Farmacie milanesi, tutto da rifare

31/01/2005

    sabato 29 gennaio 2005

      sezione: ECONOMIA ITALIANA – pagina 13

      PRIVATIZZAZIONI
      Il Consiglio di Stato ha respinto l’istanza del Comune sulla vendita alla multinazionale Gehe

      Farmacie milanesi, tutto da rifare
      Gradnik (Federfarma): «Ora una procedura legittima» Ad aprile il giudizio di merito
      MILANO • Sulla privatizzazione delle 84 farmacie comunali, cedute nel 2001 alla multinazionale tedesca del farmaco Gehe (ora Admenta), il Comune di Milano perde una nuova battaglia.

      Il Consiglio di Stato ha infatti respinto l’istanza di sospensiva, presentata dal Comune e dal gruppo Admenta, contro la sentenza del Tar che, lo scorso 28 settembre, aveva annullato la privatizzazione delle farmacie milanesi perché in contrasto con le disposizioni della Corte costituzionale.


      La privatizzazione ha permesso al Comune di Milano di incassare 130 milioni di euro a fronte della cessione dell’80% della società di gestione, ma ha scatenato le ire dei farmacisti milanesi e lombardi, che puntavano a conquistare le ex farmacie municipali targate Afm.

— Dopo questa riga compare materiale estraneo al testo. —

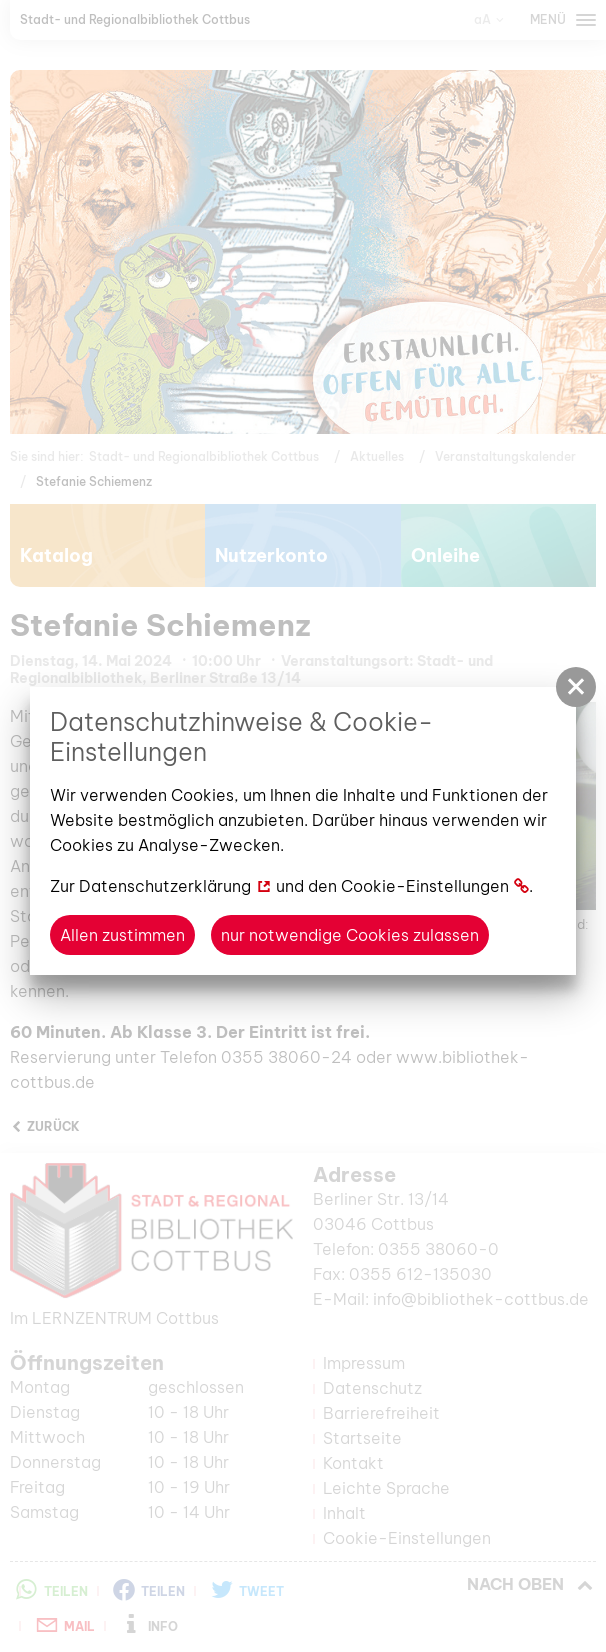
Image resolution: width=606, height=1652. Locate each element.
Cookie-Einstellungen (425, 886)
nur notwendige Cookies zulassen (350, 935)
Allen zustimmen (122, 935)
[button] (576, 687)
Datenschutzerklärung (165, 886)
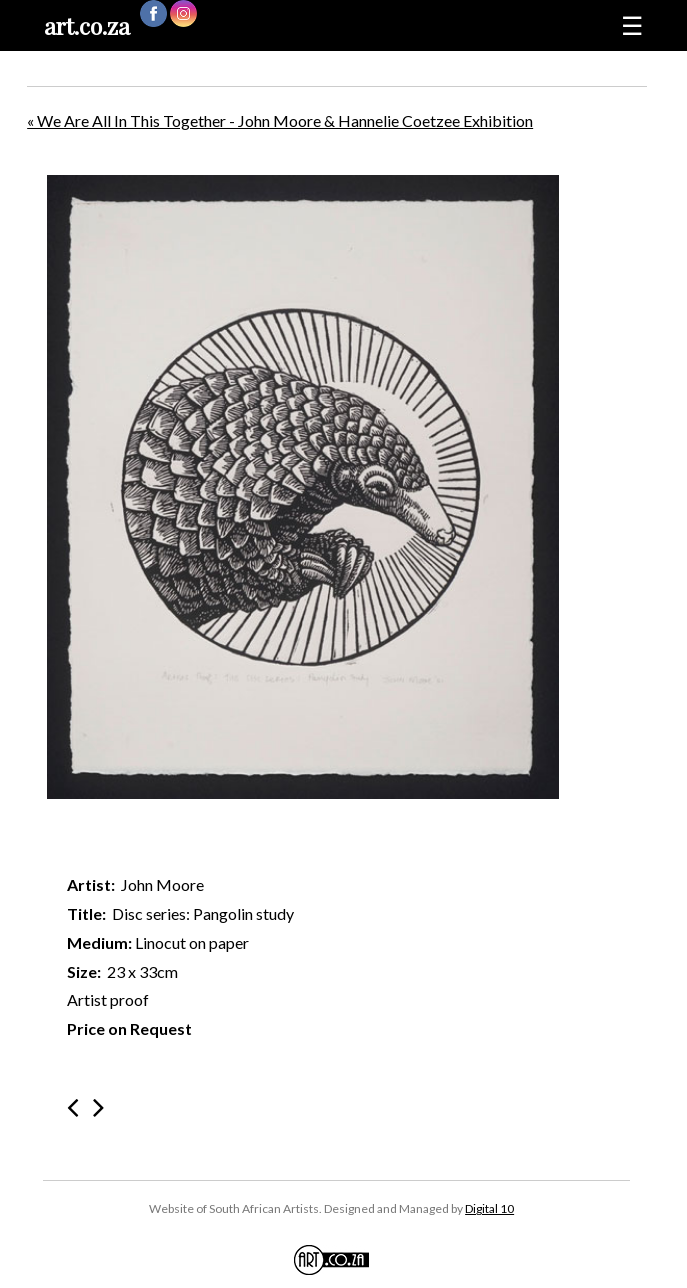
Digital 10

Da allora, e a seguito alla sentenza della Corte costituzionale che ha giudicato incompatibile l’attività di distribuzione nel settore del farmaco con la partecipazione a società municipali, è esploso un durissimo contenzioso legale, che ora è giunto alla stretta finale.

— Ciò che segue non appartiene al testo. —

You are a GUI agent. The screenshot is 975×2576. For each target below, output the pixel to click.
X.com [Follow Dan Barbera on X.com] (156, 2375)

      La guerra, per il Comune di Milano, non è ancora ufficialmente persa perché il Consiglio di Stato, nel respingere l’istanza di sospensiva della sentenza del Tar, ha fissato una data assai ravvicinata per il giudizio di merito: il 16 aprile 2005. «Viste però le motivazioni del rifiuto della sospensiva — nota Paolo Gradnik, presidente di Federfarma Lombar• dia (l’associazione dei farmacisti) — siamo fiduciosi che, in quella data, potrà essere definitivamente scritta la parola fine alla vicenda con piena soddisfazione delle tesi che abbiamo sostenuto fin dal suo inizio». Sin dal 1999 — ricorda una nota — Federfarma aveva «consigliato» al sindaco di Milano, Gabriele Albertini, di privatizzare le farmacie con un’asta a evidenza pubblica rivolta a farmacisti non titolari, privilegiando innanzitutto i dipendenti di Afm. «A questo punto — continua Gradnik — vorremmo che ad aprile fosse chiuso questo confronto giudiziario con il Comune di Milano in cui siamo stati trascinati per far valere i diritti di chi fa questo lavoro. E vorremmo, fin da ora, cominciare a collaborare con l’amministrazione per l’obbiettivo comune di una privatizzazione finalmente legittima».

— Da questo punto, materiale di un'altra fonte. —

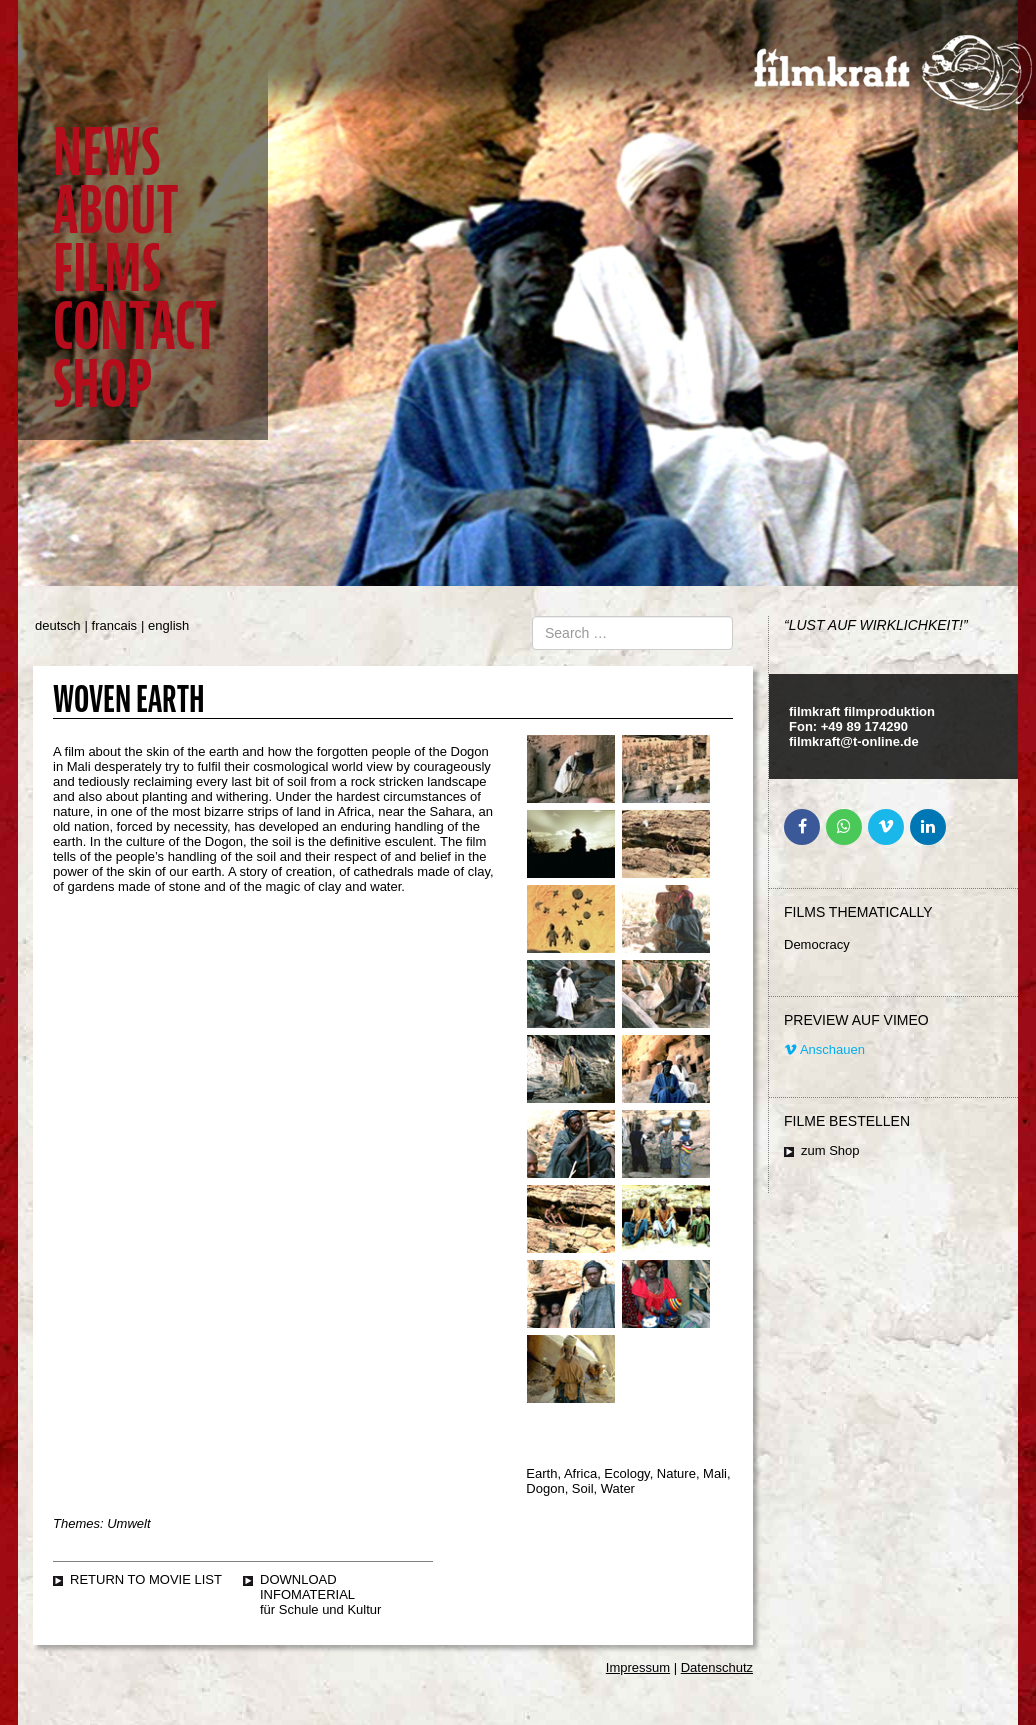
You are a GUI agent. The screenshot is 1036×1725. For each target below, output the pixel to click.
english (168, 625)
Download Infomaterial (307, 1587)
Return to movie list (146, 1579)
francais (115, 625)
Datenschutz (717, 1667)
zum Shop (830, 1150)
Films (107, 268)
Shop (102, 384)
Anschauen (824, 1049)
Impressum (638, 1667)
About (115, 210)
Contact (134, 326)
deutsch (58, 625)
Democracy (817, 944)
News (106, 152)
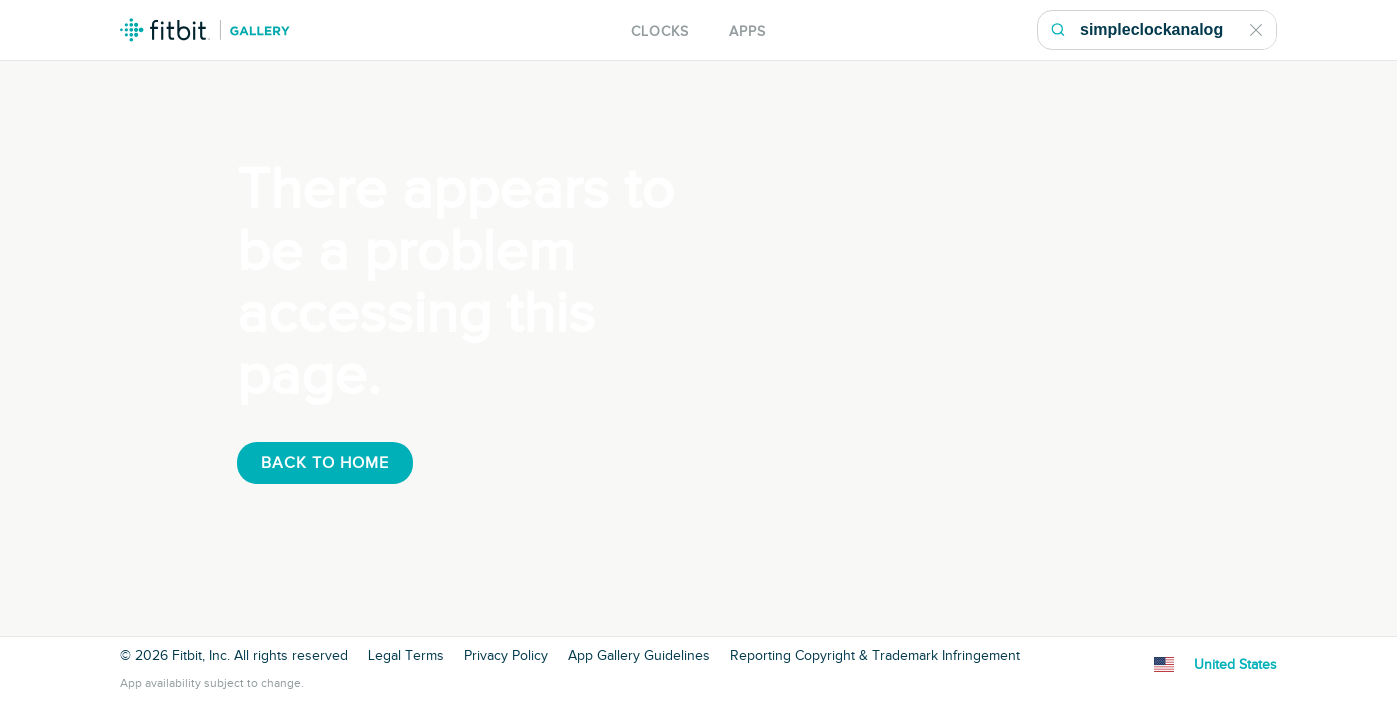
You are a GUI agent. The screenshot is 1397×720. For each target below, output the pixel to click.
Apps (747, 31)
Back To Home (325, 463)
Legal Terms (406, 656)
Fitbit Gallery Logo (205, 30)
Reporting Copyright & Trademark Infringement (875, 656)
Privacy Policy (506, 656)
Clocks (660, 31)
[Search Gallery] (1177, 30)
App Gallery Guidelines (639, 656)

      Nel motivare la sua decisione, il Consiglio di Stato fa esplicito riferimento alla sentenza della Consulta n. 275/2003 che, nel segno dell’abolizione di qualsiasi conflitto d’interessi, aveva dichiarato incostituzionale l’articolo 8 della legge n. 361/191 di riordino del settore farmaceutico nella parte in cui non prevedeva che la partecipazione a società di gestione di farmacie comunali fosse incompatibile con qualsiasi altra attività nel settore della produzione e distribuzione del farmaco.


      Ora si fa più concreta la possibilità che il Comune di Milano debba affrontare una crisi da 130 milioni di euro. C’è però un aspetto importante che va sottolineato: il meccanismo di privatizzazione di Afm assicura al Comune, in caso di annullamento dell’operazione, dei tempi tecnici sufficientemente lunghi (almeno un paio d’anni) prima della restituzione della cifra incassata (130 milioni) e comunque solo dopo aver riorganizzato una nuova privatizzazione. Sul piano economico si può anche aggiungere che nel 2001, anno della privatizzazione, Afm dichiarava un fatturato di 79 milioni di euro; nel 2004, in base ai dati diffusi nei giorni scorsi, il fatturato di Afm è salito a quota 96 milioni.